Instructions to follow =>
Each entry here is to be restated word for word.
** Opening Given records block **
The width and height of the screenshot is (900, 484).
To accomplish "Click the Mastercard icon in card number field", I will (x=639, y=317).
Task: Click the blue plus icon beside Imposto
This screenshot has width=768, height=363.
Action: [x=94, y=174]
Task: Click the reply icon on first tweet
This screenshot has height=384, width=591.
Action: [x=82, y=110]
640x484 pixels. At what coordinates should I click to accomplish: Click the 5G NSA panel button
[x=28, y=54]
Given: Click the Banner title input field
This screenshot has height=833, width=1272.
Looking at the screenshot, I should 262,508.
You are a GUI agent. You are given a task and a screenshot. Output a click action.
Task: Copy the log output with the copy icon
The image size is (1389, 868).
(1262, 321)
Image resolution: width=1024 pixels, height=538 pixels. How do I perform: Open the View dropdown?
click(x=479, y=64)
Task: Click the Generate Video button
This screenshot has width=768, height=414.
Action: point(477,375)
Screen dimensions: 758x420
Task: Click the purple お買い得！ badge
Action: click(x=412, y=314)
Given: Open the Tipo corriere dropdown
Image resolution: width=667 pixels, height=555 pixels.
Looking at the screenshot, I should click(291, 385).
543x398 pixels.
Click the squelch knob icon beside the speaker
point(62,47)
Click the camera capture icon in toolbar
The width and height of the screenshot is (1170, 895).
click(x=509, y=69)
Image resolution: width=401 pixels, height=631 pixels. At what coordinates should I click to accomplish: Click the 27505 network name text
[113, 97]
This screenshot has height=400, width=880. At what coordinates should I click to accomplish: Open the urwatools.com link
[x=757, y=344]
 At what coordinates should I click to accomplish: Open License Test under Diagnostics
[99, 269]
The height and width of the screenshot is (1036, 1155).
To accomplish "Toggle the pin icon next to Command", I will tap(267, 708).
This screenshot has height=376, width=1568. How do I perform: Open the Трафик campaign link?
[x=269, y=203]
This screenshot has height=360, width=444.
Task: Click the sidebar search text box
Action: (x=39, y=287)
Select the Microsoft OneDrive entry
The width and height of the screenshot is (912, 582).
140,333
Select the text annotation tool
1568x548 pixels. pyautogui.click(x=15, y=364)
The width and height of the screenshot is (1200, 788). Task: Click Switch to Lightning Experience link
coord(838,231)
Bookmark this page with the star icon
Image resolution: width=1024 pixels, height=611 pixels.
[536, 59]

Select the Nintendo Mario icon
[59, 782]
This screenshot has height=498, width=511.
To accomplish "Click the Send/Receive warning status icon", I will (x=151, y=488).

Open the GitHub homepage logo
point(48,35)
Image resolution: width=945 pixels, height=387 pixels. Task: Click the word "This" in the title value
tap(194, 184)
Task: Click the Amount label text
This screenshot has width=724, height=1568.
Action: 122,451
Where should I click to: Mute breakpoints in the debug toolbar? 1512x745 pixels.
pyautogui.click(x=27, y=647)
** Closing Given records block **
Exercise output =>
The width and height of the screenshot is (900, 484).
To accomplish "Click the Mastercard icon in card number field", I will (x=639, y=317).
Task: Click the blue plus icon beside Imposto
This screenshot has width=768, height=363.
Action: [x=94, y=174]
Task: Click the reply icon on first tweet
This screenshot has height=384, width=591.
Action: [x=82, y=110]
640x484 pixels. At what coordinates should I click to accomplish: Click the 5G NSA panel button
[x=28, y=54]
Given: Click the Banner title input field
This screenshot has height=833, width=1272.
Looking at the screenshot, I should 262,508.
You are a GUI agent. You are given a task and a screenshot. Output a click action.
Task: Copy the log output with the copy icon
The image size is (1389, 868).
(1262, 321)
Image resolution: width=1024 pixels, height=538 pixels. How do I perform: Open the View dropdown?
click(x=479, y=64)
Task: Click the Generate Video button
This screenshot has width=768, height=414.
Action: point(477,375)
Screen dimensions: 758x420
Task: Click the purple お買い得！ badge
Action: click(x=412, y=314)
Given: Open the Tipo corriere dropdown
Image resolution: width=667 pixels, height=555 pixels.
Looking at the screenshot, I should click(291, 385).
543x398 pixels.
Click the squelch knob icon beside the speaker
point(62,47)
Click the camera capture icon in toolbar
The width and height of the screenshot is (1170, 895).
click(x=509, y=69)
Image resolution: width=401 pixels, height=631 pixels. At what coordinates should I click to accomplish: Click the 27505 network name text
[113, 97]
This screenshot has height=400, width=880. At what coordinates should I click to accomplish: Open the urwatools.com link
[x=757, y=344]
 At what coordinates should I click to accomplish: Open License Test under Diagnostics
[99, 269]
The height and width of the screenshot is (1036, 1155).
To accomplish "Toggle the pin icon next to Command", I will tap(267, 708).
This screenshot has height=376, width=1568. How do I perform: Open the Трафик campaign link?
[x=269, y=203]
This screenshot has height=360, width=444.
Task: Click the sidebar search text box
Action: (x=39, y=287)
Select the Microsoft OneDrive entry
The width and height of the screenshot is (912, 582).
140,333
Select the text annotation tool
1568x548 pixels. pyautogui.click(x=15, y=364)
The width and height of the screenshot is (1200, 788). Task: Click Switch to Lightning Experience link
coord(838,231)
Bookmark this page with the star icon
Image resolution: width=1024 pixels, height=611 pixels.
[536, 59]

Select the Nintendo Mario icon
[59, 782]
This screenshot has height=498, width=511.
To accomplish "Click the Send/Receive warning status icon", I will (x=151, y=488).

Open the GitHub homepage logo
point(48,35)
Image resolution: width=945 pixels, height=387 pixels. Task: Click the word "This" in the title value
tap(194, 184)
Task: Click the Amount label text
This screenshot has width=724, height=1568.
Action: 122,451
Where should I click to: Mute breakpoints in the debug toolbar? 1512x745 pixels.
pyautogui.click(x=27, y=647)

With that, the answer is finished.